Interested in how very young children learn to attach the names of objects to the objects themselves, Brinster designed a study to measure which word-learning strategy was more effective: direct instruction, in which an adult "directly" points to and names an unfamiliar object, or inference, in which toddlers use reason (such as process of elimination) to mentally "fasten" an unfamiliar word to an unfamiliar object. Based on previous research, Brinster posited that the young children would learn words more quickly via inference.
According to her preliminary results, she was correct.
"We found that our hypothesis was true, and that inference is better than instruction," said Brinster, a psychology major.
Over the summer, Brinster worked with 100 children, ages 36 to 42 months, who came to the Laboratory for Child Development on the Johns Hopkins Homewood campus. One trial tested how well children learned words through inference, and the other how well they learned through direct instruction.
During the inference trial, Brinster showed the youngsters both familiar and strange objects (for instance, a ball and a plumber's "T" connector). After saying a nonsense word ("blicket," for instance), she would ask them to either point to or grab hold of the "matching" item. Since a ball is a "ball," the children might conclude that the unfamiliar object — the "T" — was the "blicket".
In the direct instruction trial, the child was simply shown an unfamiliar item and heard the nonsense word.

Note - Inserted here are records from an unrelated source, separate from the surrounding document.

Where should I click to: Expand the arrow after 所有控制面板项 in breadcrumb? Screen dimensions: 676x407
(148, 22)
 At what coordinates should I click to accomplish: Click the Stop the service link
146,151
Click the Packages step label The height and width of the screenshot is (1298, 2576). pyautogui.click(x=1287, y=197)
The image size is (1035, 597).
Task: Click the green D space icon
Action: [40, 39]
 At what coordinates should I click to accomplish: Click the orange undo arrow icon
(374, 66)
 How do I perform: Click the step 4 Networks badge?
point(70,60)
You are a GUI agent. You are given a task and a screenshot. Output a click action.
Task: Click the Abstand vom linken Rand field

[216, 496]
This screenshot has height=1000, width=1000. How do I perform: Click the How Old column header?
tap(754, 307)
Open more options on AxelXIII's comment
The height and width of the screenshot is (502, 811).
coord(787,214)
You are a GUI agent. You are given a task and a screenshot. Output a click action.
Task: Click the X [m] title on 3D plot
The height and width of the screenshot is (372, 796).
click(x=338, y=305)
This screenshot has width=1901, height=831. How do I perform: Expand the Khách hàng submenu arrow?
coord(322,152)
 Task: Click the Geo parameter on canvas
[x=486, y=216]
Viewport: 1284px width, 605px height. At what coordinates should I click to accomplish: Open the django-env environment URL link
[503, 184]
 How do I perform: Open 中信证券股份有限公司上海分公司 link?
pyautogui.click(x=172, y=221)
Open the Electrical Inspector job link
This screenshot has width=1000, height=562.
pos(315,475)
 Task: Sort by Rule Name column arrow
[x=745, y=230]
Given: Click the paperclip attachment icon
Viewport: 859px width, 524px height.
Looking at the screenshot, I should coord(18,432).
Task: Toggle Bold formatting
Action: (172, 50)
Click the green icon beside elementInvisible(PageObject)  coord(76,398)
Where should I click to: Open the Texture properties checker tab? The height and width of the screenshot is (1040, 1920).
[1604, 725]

A short while later, Brinster would invite the children to play with typical, familiar toys in the Lab's waiting area. During the relaxed play period, she would bring out a "blicket" or a "dax" that the children had seen during the trial, and ask the youngsters a question.
"For instance, I might say, 'I think one of these is called 'blicket,' but I can't remember which one it is. Can you help me? Do you know which one is the 'blicket?'" Brinster said. "This way, I could ascertain how well they learned the word. Once we analyzed all of our data, it was clear that inference worked best."
Halberda, Brinster's mentor, called his student's results "important."
"While we know that active engagement is the key to rapid learning," he said, "Meredith's result suggesting that knowledge gained via a child's own inferences is sometimes more powerful and longer lasting than knowledge gained through instruction may have powerful repercussions for how we teach new material. These implications have yet to be explored, but this first result is tantalizing."